18 And he {Moses} said, “Please, show me Your glory.” 19 Then He said, “I will make all My goodness pass before you, and I will proclaim the name of the Lord before you. I will be gracious to whom I will be gracious, and I will have compassion on whom I will have compassion.” 20 But He said, “You cannot see My face; for no man shall see Me, and live.” 21 And the Lord said, “Here is a place by Me, and you shall stand on the rock. 22 So it shall be, while My glory passes by, that I will put you in the cleft of the rock, and will cover you with My hand while I pass by. 23 Then I will take away My hand, and you shall see My back; but My face shall not be seen.”
So, Moses only saw the glory of the Lord from that back side, because he could not live had he been exposed to the full-on glory of God.  Such mystery!  It is plain that God revealed Himself in varying degrees to men and women of the Old Testament, as suited His purposes.

Next, we have the passage Paul references in 2 Cor. 3.  It's Exodus 34:29-35, which describes how Moses' face shone supernaturally after his second trip up Mt. Sinai to speak with God.  It shone so fiercely that the Israelites were frightened.  So, Moses donned a veil, when he would appear before the people.

Paul states that God's way of dealing with the Israelites, the way of the law, was a "ministry of death".  It begs the question, then, "Why did God choose to establish the 10 commandments and the Mosaic Law?"  Most theologians agree that He did it for a couple of reasons:
1.  To show people how to live clean, honorable and productive lives
2.  To show people that keeping God's standards of holiness is impossible.

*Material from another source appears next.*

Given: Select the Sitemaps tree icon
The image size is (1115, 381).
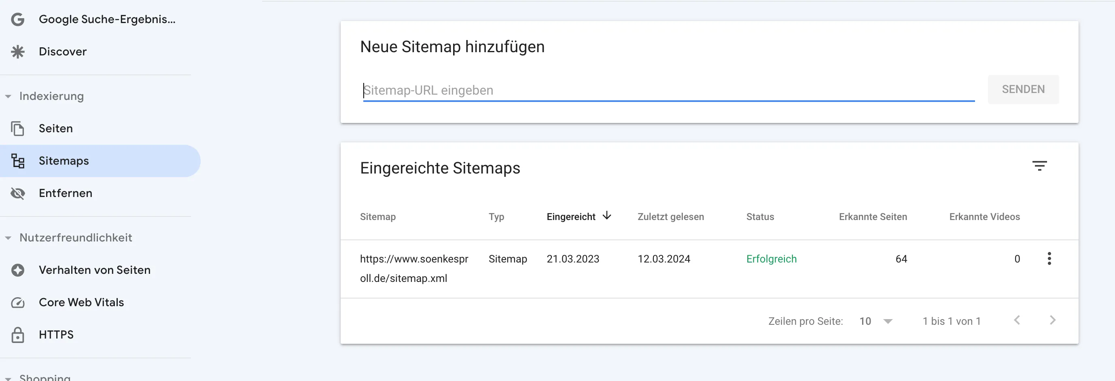Looking at the screenshot, I should pyautogui.click(x=17, y=161).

In Christ, we who believe in Him partake of His new covenant, not the old, condemnatory covenant of death (the Law).  He lifts the veil from our eyes and minds, allowing us to see God the Father in a revolutionary revelation.  Because of this, we are actual recipients of God's glory in a way Moses could never have been.  Because His Holy Spirit lives within us continually, we are to an ever-greater degree reflecting the glory of our Lord as we are transformed more and more into His image.  The Lord God Himself does this in our lives.
Remember what I said earlier about how, in the traditional Christian marriage ceremony the groom lifts the bride's veil?  A beautiful picture of what Jesus Christ does for His own Bride, is it not?

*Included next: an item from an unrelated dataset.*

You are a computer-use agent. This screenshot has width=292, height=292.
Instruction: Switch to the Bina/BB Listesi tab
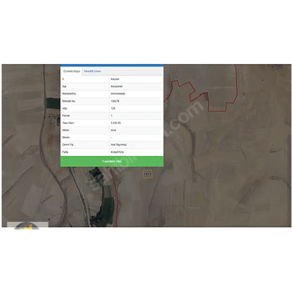[x=92, y=71]
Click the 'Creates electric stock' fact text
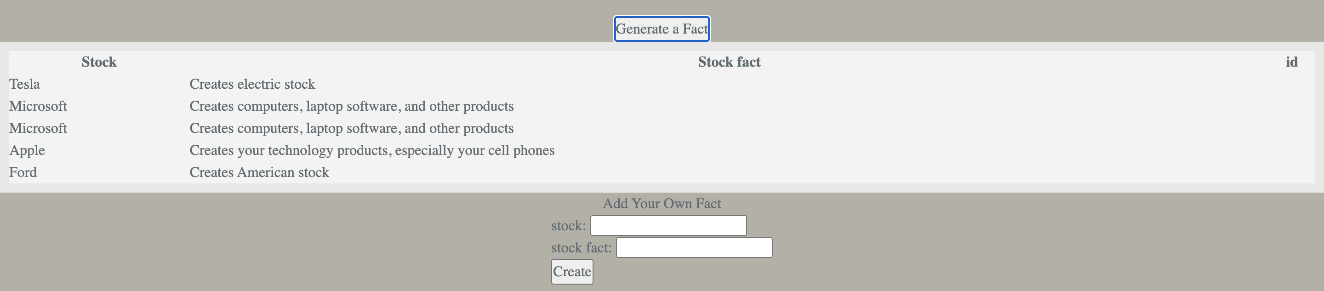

Another image that comes to mind here is the image of what was called the Temple Veil, which was supernaturally split in two from top to bottom, during the earthquake that occurred the moment Christ died on the cross (Matt. 27:51, Mark 15:38, Luke 23:45). God did this to symbolize the removal of the barrier between God the Father and His creation, mankind, because it revealed the most holy room of the Temple, the Holy of Holies, the place where the presence of God would come down to meet with select priests, who represented God's people.  With Christ's finished work, however, (under His new covenant) there was no longer any need for such separation, or even a priest, as Jesus Christ is now our "High Priest", our only pathway to the Father.  Glory to God!

Dear Father,
Thank you for how you tore down the veil separating us from You, by providing the eternal solution to our sin problem, through Your Son.  Thank you for how Jesus Christ lifts the veil of His Bride, the Church Universal, as He transforms each of us, His children, more and more into His glory.  May we reflect His glory in our unveiled faces, more and more each day.  In Jesus' name, amen.